INSTRUCTIONS TO FOLLOW |
From the passage below on running a JUnit test through Gradle, repeat word for word the part that opens with the words containing "Now let’s run" and closes with "useJUnitPlatform()".

>> Start SOURCE

The test is quite straightforward: there’s one method downloaded image is saved to file, which downloads an image and checks that the file was actually created and is not empty. In setUp we prepare a temporary file and stream, in tearDown we clean up everything. @DisplayName is needed for readable names in reports - instead of technical method names we’ll see meaningful descriptions.

Now let’s run the test through Gradle:

./gradlew :test --tests "test.ImageDownloaderTest"

This command will work if the test task is configured in build.gradle:

tasks.test {
  useJUnitPlatform()
}

And here’s where it gets interesting - behind the scenes, an entire chain of calls is launched that goes through several architectural layers.

>> End SOURCE
>> Start EXTRACTED INFORMATION

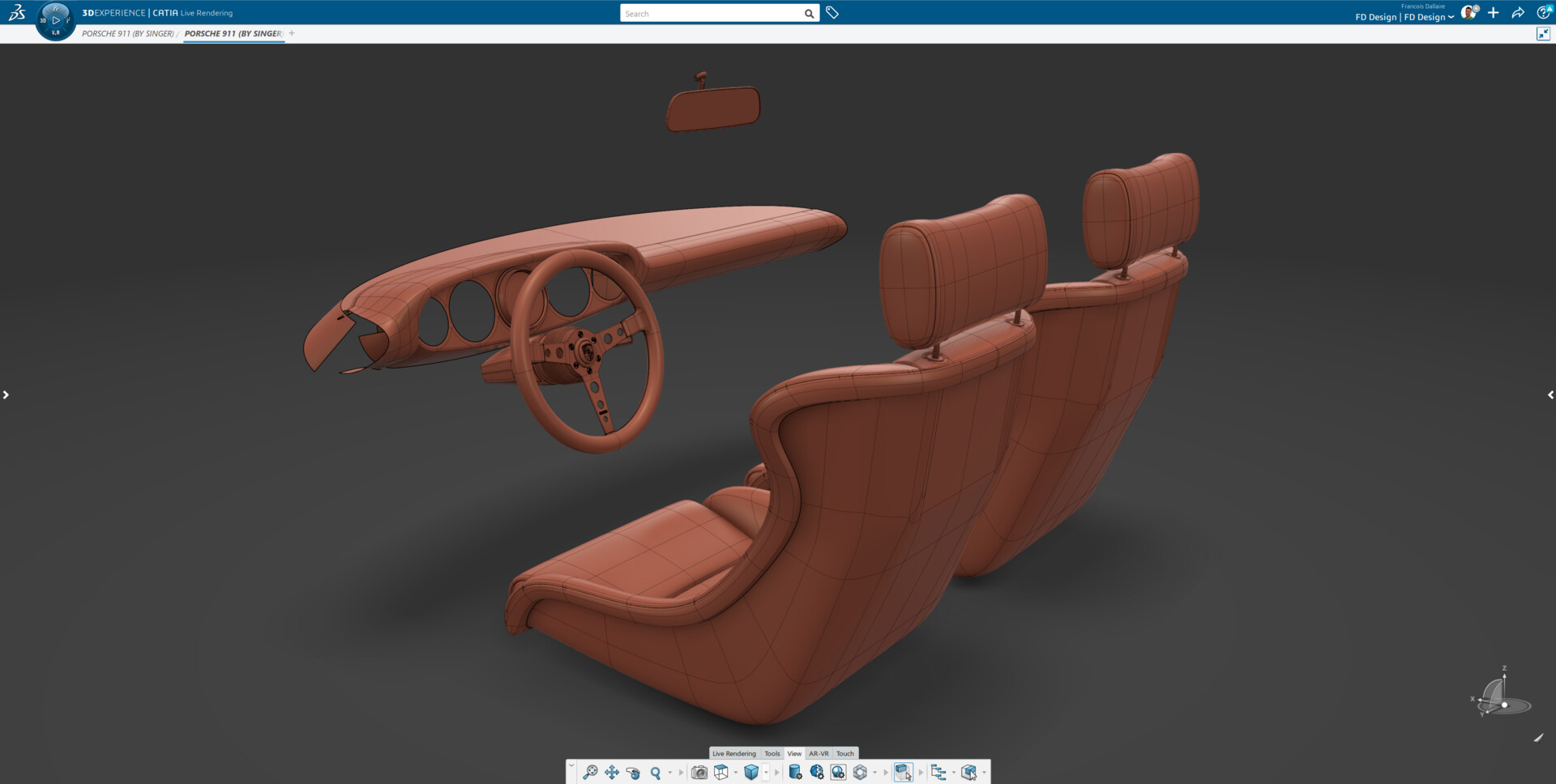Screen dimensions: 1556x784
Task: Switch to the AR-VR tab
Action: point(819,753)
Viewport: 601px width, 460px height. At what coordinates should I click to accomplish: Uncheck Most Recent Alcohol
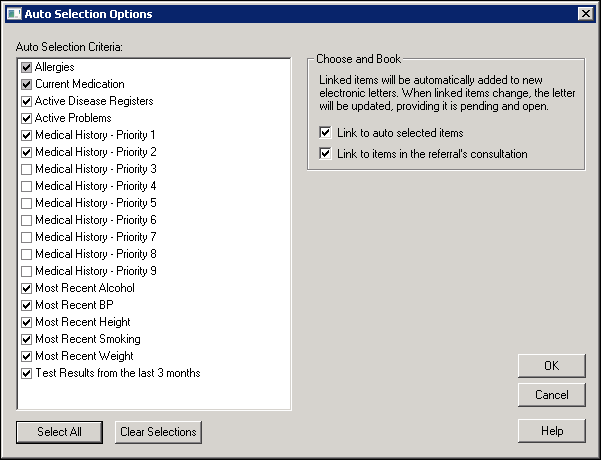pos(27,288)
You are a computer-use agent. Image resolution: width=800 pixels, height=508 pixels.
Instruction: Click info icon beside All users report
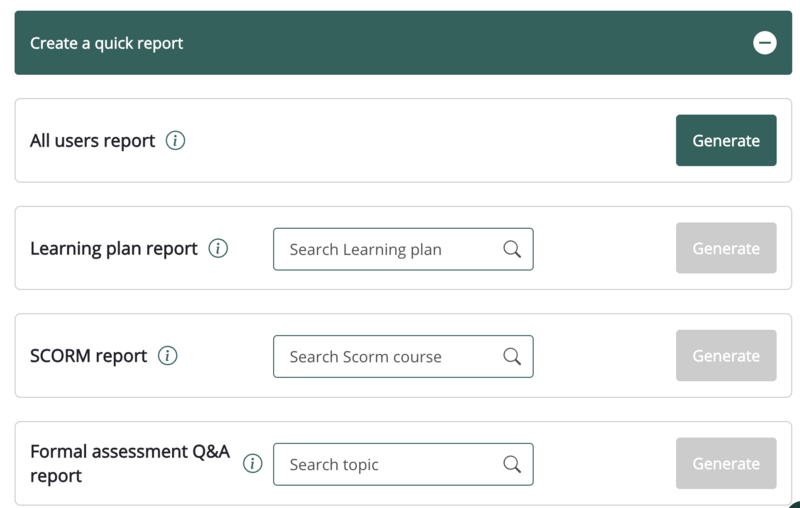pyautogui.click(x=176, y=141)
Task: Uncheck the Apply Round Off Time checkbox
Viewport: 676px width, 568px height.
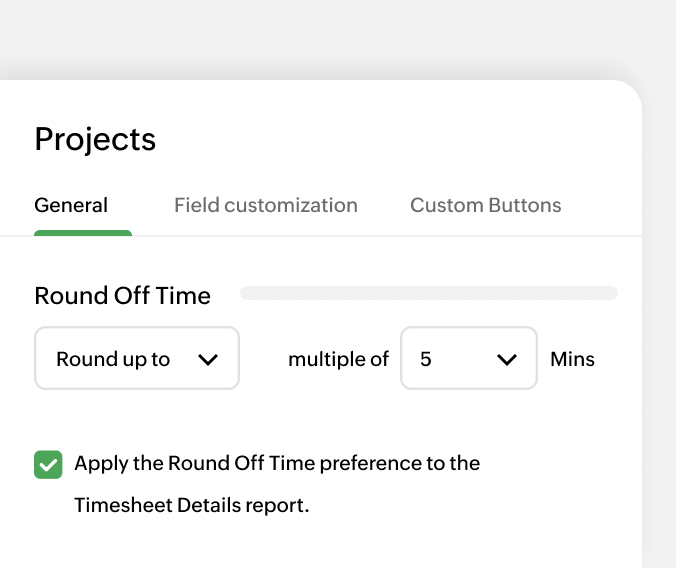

>> End EXTRACTED INFORMATION
>> Start EXTRACTED INFORMATION

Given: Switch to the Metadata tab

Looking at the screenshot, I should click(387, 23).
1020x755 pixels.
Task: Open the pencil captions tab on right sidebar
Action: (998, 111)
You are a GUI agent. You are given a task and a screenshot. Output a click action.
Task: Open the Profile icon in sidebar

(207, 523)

>> End EXTRACTED INFORMATION

WRITTEN ANSWER |
Now let’s run the test through Gradle:

./gradlew :test --tests "test.ImageDownloaderTest"

This command will work if the test task is configured in build.gradle:

tasks.test {
  useJUnitPlatform()